Thursday, December 14, 2006

As time goes by..


Here it is Thursday already and today is my youngest son N. birthday. He is 15 years old. Wow, I can't believe it. I took him shopping the other night and he picked up a couple of things and he wanted the rest in money. We will have a cake tonight and sing. He is really turning into such a nice young man.

Husband S. came home a night early. I was so looking forward to the last night by myself to enjoy but he left and was home by 6pm. We actually sat and watch a TV show together..The biggest Loser...how appropriate. Actually it was very nice. He did called a couple of time while he was away which was nice. It has been so distant here. We are on different pages of the book. But I have to say at least we are still in the same book. But this morning was a different story. He started up all over again. How much he hates his job, how he has no free time, how much he has to do and nobody to help him. I am so sick of it. Oh poor him.....Deal with it and get on with your life. The other night I told him to quit his job if he hated it that much of course he had to complain about that too. Who is going to pay the bills, I don't want to loose my retirement and benefits. Well then stop complaining. OK enough of that.
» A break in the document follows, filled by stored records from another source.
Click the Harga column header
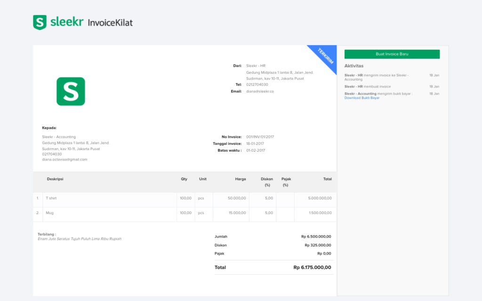[241, 179]
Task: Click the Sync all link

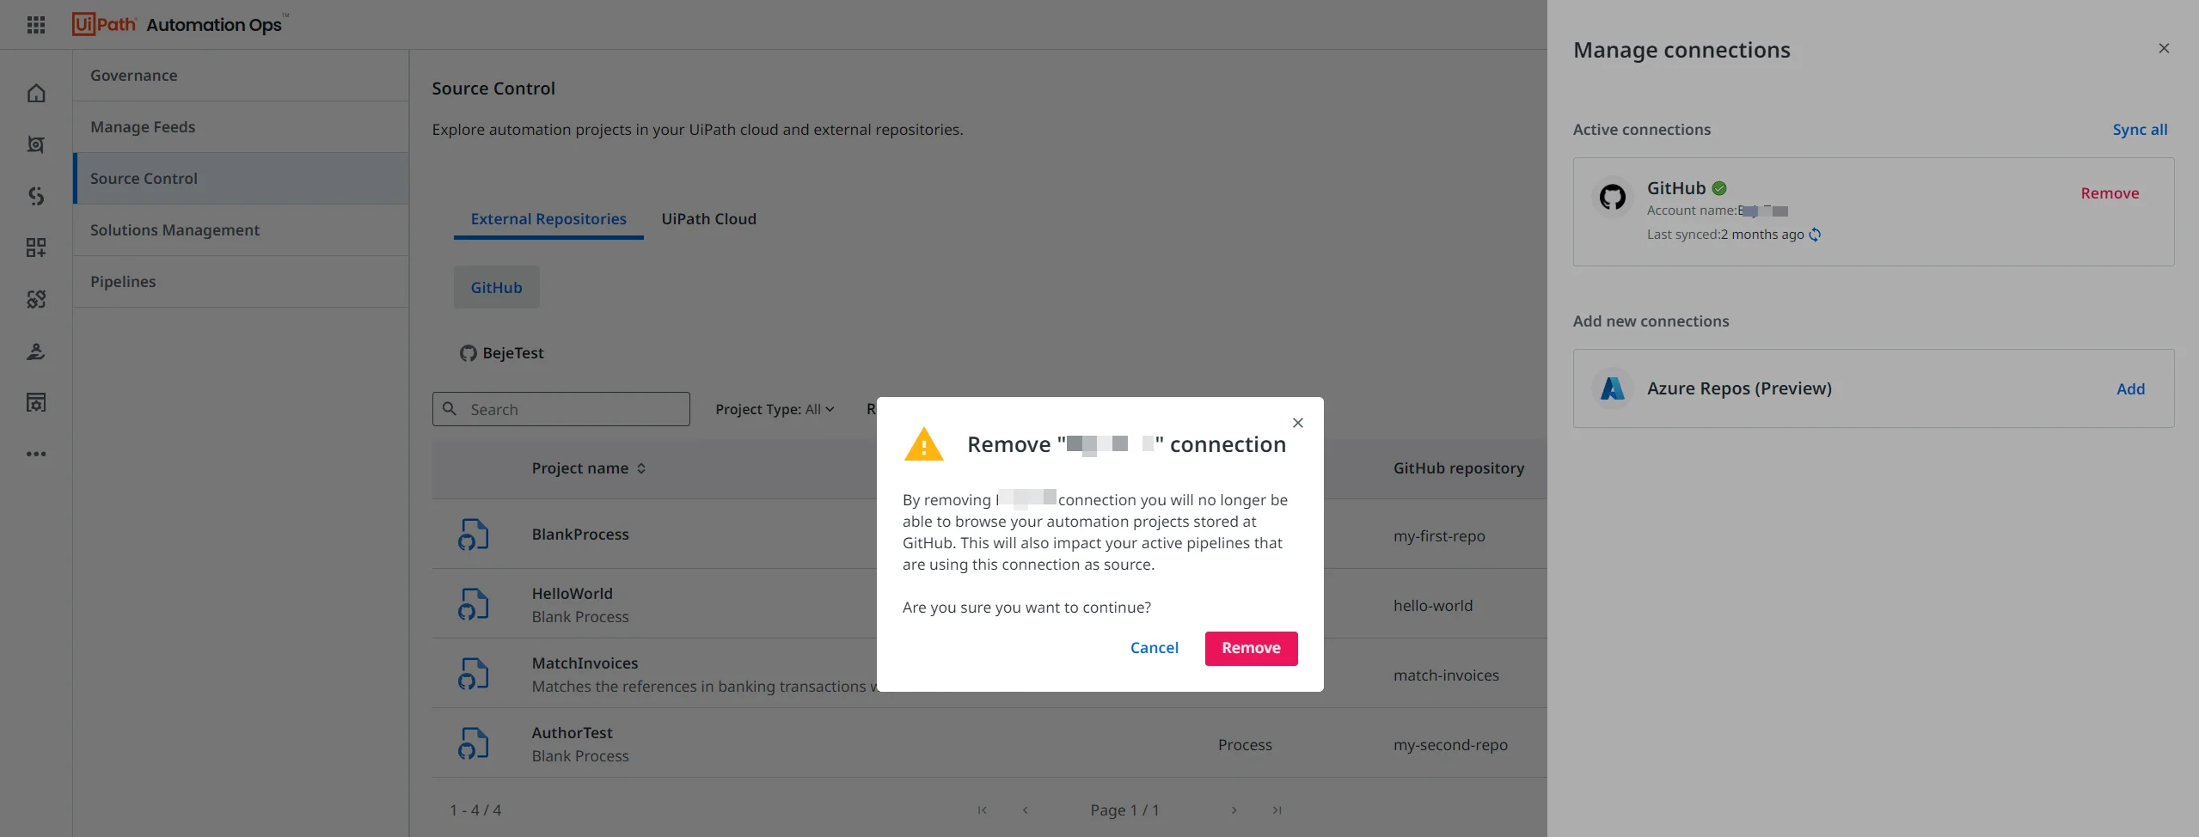Action: [2140, 130]
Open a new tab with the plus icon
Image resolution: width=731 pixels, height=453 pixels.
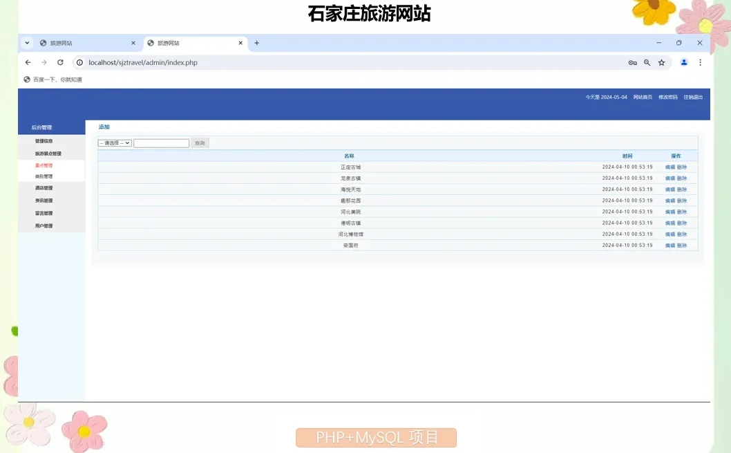pyautogui.click(x=256, y=42)
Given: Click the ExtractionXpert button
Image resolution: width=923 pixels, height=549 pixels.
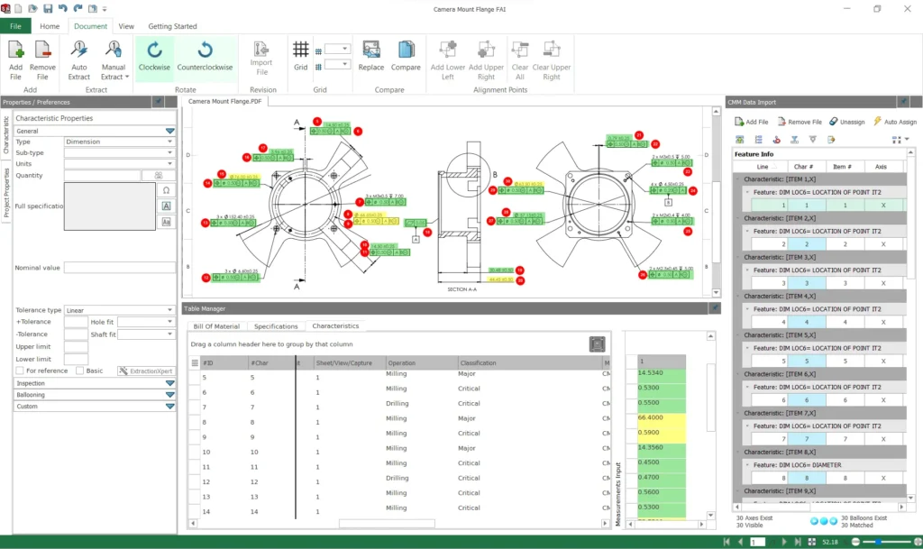Looking at the screenshot, I should [146, 371].
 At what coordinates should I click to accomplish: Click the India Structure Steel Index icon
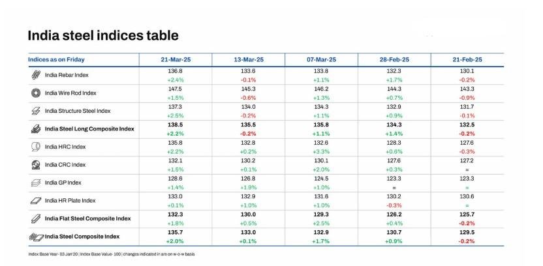point(37,111)
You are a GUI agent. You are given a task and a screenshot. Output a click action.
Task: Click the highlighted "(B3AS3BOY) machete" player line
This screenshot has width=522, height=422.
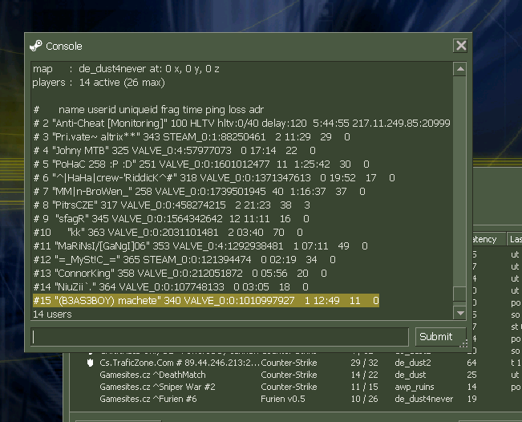(206, 300)
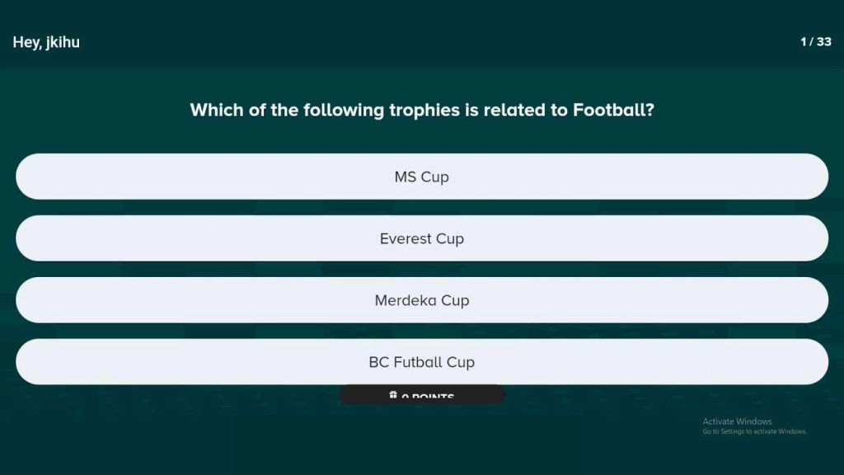
Task: Select the BC Futball Cup answer
Action: pyautogui.click(x=422, y=362)
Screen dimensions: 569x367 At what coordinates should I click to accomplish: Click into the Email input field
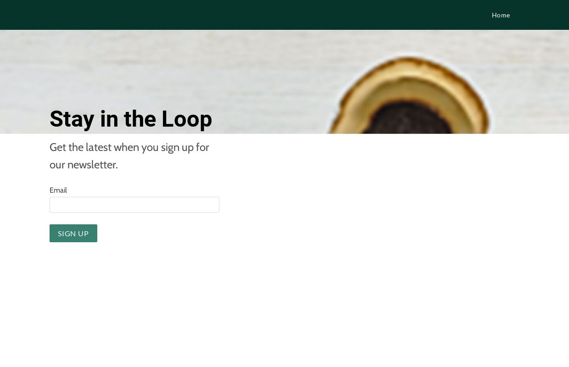tap(134, 205)
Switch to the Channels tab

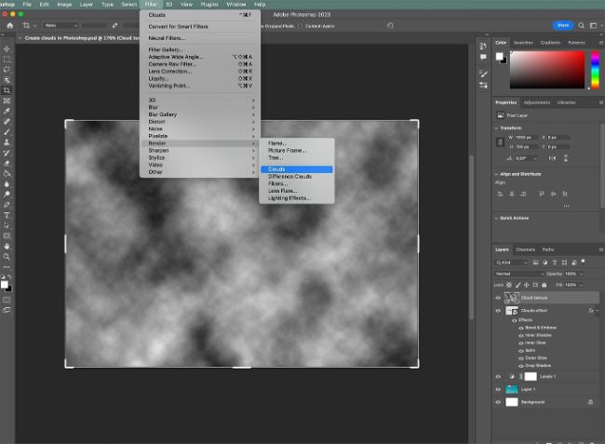(526, 249)
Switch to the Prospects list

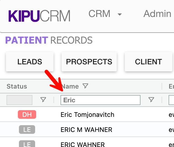tap(89, 62)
On a good note....I passed my written test today. I was down to number 25 with 5 wrong and had to answer that one correct or I would have failed again. And believe me it was a lucky guess. It was some question about the suspension of the car. Like I even know what that is. That is why they have car shops so they can tell me what is wrong with my car. I went there looking a mess. I decided not to fix my hair thinking that it would give me good luck since I would have to take a picture with messy hair and it worked.

I have the guy coming tomorrow to mark the lines for the hot tub to be hooked up. Soon he will have his hot tub again and that should make him happy. I feel so guilty. This is the first Christmas with him home in three years and I am wishing he was away. All of these deployments, TDY trips and PCS without me sure does take a toll on a marriage. But I have to be positive on this cause I really do want it to work out. And I know marriage is hard work some time it is harder than other time and this is one of those time.

Ok, now I really feel guilty...I stopped at the store to get some cards and thought I would pick one up for my husband so when he got home tonight it would be there. We used to get each other cards all the time. I really miss that. So he opened his card and I was in the bedroom and there was a card for me on my pillow. I guess sometimes we are on the same page.